Stamp Thermo-Hydroforming: A New Method for Processing Fiber-Reinforced Thermoplastic Composite Sheets

Abstract

The stamp thermo-hydroforming process involves supporting the thermoplastic sheet with a bed of heated viscous fluid that applies a hydrostatic pressure across the part throughout the forming process. This hydrostatic pressure produces a through-thickness compressive stress that delays the onset of delamination, reduces the formation of wrinkles due to frictional traction forces, and results in better-formed parts. The overall goal of this research is to verify, through experimentation and numerical modeling, that the stamp thermo-hydroforming process provides a suitable alternative to conventional thermoforming methods, such as bag molding and stamp forming, as a means for processing glass-mat fiber-reinforced thermoplastic materials.

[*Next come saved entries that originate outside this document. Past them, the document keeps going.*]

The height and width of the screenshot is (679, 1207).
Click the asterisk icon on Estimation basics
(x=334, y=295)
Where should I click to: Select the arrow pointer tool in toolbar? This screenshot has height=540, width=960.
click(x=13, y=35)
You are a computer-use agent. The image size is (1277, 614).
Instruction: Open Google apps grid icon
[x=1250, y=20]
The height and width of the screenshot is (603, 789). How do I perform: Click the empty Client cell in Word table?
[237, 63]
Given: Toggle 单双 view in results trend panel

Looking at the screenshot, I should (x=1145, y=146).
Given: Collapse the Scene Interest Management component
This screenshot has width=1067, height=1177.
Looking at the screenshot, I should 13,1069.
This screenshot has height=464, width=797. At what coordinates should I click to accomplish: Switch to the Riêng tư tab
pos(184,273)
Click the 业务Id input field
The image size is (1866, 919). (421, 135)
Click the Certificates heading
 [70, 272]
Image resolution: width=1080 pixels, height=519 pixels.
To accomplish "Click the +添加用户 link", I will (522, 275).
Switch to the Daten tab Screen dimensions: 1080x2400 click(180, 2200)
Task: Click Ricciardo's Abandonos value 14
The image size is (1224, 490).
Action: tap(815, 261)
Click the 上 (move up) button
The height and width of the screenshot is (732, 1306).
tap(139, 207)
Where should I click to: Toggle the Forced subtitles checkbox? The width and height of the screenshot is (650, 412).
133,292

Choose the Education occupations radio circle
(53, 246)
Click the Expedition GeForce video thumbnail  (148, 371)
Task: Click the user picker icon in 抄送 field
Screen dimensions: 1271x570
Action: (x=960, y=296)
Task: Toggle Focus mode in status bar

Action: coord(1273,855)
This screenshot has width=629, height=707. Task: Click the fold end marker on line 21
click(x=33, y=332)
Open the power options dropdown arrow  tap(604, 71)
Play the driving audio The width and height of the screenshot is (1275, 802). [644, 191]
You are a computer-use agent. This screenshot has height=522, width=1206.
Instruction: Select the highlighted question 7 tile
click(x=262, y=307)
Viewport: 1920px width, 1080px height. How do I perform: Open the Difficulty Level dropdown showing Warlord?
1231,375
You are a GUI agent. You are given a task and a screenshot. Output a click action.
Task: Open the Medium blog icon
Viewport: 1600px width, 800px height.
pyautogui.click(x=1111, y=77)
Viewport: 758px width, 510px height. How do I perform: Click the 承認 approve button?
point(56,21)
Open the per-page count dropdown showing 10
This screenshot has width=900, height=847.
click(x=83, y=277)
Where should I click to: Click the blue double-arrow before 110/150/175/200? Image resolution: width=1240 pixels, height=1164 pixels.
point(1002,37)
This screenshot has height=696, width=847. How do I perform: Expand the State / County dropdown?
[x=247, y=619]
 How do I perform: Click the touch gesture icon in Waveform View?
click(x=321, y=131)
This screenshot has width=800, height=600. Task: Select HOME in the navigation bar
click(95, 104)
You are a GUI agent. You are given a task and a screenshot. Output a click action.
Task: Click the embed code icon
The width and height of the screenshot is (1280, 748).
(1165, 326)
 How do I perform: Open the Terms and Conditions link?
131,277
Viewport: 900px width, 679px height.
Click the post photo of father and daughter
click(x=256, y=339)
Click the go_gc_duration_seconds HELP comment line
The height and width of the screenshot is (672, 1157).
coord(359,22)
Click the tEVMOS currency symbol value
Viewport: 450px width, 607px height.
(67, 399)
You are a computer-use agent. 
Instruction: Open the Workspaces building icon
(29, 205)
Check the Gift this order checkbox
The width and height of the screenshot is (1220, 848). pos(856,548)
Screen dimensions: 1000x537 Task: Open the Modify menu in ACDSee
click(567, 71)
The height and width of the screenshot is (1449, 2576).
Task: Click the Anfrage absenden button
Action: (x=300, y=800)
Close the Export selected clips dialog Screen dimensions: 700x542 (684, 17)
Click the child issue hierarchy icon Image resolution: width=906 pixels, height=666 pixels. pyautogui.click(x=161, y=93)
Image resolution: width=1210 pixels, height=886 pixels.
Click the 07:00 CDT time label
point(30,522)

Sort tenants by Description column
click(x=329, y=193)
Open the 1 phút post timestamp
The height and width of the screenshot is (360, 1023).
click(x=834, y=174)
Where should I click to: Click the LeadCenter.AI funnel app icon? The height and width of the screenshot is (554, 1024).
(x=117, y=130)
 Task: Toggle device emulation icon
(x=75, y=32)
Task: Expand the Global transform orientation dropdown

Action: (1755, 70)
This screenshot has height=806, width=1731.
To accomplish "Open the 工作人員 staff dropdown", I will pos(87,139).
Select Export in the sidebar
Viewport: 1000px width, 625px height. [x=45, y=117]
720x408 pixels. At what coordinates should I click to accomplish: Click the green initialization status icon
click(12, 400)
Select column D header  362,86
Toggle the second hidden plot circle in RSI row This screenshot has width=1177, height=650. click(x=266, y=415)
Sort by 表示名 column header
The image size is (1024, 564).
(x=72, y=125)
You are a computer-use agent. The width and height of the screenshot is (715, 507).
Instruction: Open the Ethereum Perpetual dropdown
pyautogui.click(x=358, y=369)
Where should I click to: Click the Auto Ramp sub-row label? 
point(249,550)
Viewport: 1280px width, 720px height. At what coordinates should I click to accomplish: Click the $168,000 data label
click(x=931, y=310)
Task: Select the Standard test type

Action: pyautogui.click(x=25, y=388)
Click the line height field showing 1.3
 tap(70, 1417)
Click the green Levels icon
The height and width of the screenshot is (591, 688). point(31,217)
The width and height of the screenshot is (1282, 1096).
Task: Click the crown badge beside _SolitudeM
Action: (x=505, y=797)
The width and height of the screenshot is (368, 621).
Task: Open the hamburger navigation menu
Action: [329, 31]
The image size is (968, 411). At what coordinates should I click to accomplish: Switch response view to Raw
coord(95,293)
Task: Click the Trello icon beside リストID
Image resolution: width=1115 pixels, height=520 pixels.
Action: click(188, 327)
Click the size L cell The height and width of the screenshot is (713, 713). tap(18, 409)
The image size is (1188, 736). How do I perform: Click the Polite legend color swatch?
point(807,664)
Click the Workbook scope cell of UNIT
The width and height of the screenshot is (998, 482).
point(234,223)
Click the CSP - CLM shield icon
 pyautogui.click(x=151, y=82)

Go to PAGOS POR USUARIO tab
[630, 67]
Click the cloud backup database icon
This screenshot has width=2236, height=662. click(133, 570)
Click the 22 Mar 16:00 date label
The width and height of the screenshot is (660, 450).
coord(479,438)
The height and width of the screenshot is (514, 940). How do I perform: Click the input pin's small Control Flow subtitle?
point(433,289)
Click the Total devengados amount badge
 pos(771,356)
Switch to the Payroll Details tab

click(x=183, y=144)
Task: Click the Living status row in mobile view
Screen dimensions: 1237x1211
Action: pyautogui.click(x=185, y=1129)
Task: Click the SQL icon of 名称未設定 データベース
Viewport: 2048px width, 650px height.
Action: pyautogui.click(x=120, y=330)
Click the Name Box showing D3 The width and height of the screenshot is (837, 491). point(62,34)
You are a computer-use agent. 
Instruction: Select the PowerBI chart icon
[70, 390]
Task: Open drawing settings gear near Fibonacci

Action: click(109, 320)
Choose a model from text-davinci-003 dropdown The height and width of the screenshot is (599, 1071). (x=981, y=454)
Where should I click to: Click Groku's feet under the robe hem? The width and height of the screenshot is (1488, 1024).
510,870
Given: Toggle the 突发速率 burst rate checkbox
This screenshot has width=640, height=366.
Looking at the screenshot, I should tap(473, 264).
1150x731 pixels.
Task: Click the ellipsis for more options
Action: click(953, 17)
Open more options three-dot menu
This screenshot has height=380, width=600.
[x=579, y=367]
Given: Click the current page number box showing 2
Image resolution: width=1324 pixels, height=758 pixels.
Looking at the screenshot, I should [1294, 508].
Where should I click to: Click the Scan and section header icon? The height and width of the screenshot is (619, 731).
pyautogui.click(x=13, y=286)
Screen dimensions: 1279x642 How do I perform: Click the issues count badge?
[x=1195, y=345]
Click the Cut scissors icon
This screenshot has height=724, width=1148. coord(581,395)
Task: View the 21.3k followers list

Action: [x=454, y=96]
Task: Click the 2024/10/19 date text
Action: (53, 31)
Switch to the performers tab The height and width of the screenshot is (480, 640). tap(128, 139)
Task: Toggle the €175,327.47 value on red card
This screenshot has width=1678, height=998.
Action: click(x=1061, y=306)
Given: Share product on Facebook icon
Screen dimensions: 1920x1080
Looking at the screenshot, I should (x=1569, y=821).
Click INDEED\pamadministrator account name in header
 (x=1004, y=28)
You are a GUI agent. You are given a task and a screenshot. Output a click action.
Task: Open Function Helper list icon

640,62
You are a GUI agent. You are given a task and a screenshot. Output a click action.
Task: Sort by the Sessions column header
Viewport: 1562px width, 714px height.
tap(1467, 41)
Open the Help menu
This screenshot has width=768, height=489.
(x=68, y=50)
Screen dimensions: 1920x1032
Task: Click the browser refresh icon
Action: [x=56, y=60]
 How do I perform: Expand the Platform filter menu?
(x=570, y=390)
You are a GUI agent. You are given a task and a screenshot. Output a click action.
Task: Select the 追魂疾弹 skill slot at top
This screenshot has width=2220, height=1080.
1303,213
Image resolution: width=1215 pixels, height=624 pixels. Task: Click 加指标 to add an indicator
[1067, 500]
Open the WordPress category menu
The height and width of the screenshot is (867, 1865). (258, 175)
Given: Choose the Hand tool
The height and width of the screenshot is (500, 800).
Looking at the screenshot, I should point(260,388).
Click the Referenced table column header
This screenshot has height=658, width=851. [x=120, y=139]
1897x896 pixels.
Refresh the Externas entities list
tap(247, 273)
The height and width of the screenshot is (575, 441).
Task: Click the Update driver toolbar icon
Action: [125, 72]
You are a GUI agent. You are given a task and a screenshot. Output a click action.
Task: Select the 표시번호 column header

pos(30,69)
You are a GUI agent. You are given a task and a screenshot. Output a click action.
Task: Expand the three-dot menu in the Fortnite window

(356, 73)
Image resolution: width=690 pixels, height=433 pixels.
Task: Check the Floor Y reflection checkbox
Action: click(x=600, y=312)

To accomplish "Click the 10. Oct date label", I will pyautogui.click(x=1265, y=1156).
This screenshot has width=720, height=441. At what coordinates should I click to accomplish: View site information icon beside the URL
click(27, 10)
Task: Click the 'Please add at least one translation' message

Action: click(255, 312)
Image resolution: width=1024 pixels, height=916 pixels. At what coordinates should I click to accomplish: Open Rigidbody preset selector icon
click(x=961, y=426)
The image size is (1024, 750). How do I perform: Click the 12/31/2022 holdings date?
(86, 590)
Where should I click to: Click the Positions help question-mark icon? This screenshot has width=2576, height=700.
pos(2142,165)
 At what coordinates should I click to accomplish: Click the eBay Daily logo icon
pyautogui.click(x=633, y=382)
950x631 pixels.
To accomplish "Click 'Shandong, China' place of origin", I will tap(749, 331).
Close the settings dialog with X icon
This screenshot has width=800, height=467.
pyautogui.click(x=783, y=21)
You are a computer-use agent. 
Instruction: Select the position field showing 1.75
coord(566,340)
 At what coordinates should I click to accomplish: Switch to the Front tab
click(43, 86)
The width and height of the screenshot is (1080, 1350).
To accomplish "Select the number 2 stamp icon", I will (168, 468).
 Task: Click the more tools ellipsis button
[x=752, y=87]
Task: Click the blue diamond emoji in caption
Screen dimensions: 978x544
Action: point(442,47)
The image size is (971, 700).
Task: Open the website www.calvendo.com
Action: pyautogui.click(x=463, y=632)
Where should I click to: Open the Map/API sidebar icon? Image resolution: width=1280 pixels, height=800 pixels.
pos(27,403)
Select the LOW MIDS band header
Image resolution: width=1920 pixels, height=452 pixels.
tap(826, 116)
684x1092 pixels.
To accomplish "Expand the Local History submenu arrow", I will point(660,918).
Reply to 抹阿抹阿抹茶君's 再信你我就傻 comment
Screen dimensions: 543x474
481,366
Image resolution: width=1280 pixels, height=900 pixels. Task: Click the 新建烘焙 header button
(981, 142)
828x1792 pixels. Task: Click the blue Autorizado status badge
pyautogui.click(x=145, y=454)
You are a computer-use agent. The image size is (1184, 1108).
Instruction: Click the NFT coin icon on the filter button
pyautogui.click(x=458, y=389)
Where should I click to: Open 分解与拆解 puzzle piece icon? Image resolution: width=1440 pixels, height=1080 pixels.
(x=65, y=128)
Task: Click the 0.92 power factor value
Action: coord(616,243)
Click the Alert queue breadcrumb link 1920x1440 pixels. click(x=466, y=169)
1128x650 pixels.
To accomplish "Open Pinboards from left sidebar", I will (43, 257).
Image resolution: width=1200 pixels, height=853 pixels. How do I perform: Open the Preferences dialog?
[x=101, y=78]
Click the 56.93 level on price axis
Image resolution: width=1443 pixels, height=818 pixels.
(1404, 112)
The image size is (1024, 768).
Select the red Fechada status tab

The goal of this paper is to solely address whether the use of a counteracting pressure can be beneficial during the forming of fiber-reinforced thermoplastic sheets more specifically; this paper addresses the experimental setup that was developed and built to conduct small-scale stamp thermo-hydroforming experiments with a hemispherical punch, and discusses some results obtained using this setup. Experiments were performed on a random oriented continuous glass-mat fiber-reinforced polypropylene with hydrostatic pressure applied locally on the top surface of the composite sheet, as it was being stretched by a hemispherical punch. An increase of up to 10% in draw depth was achieved by applying local hydrostatic pressures up to 207 kPa (30 psi). In addition to the draw depth improvements, the application of the counteracting hydrostatic pressure also delayed the onset of delamination.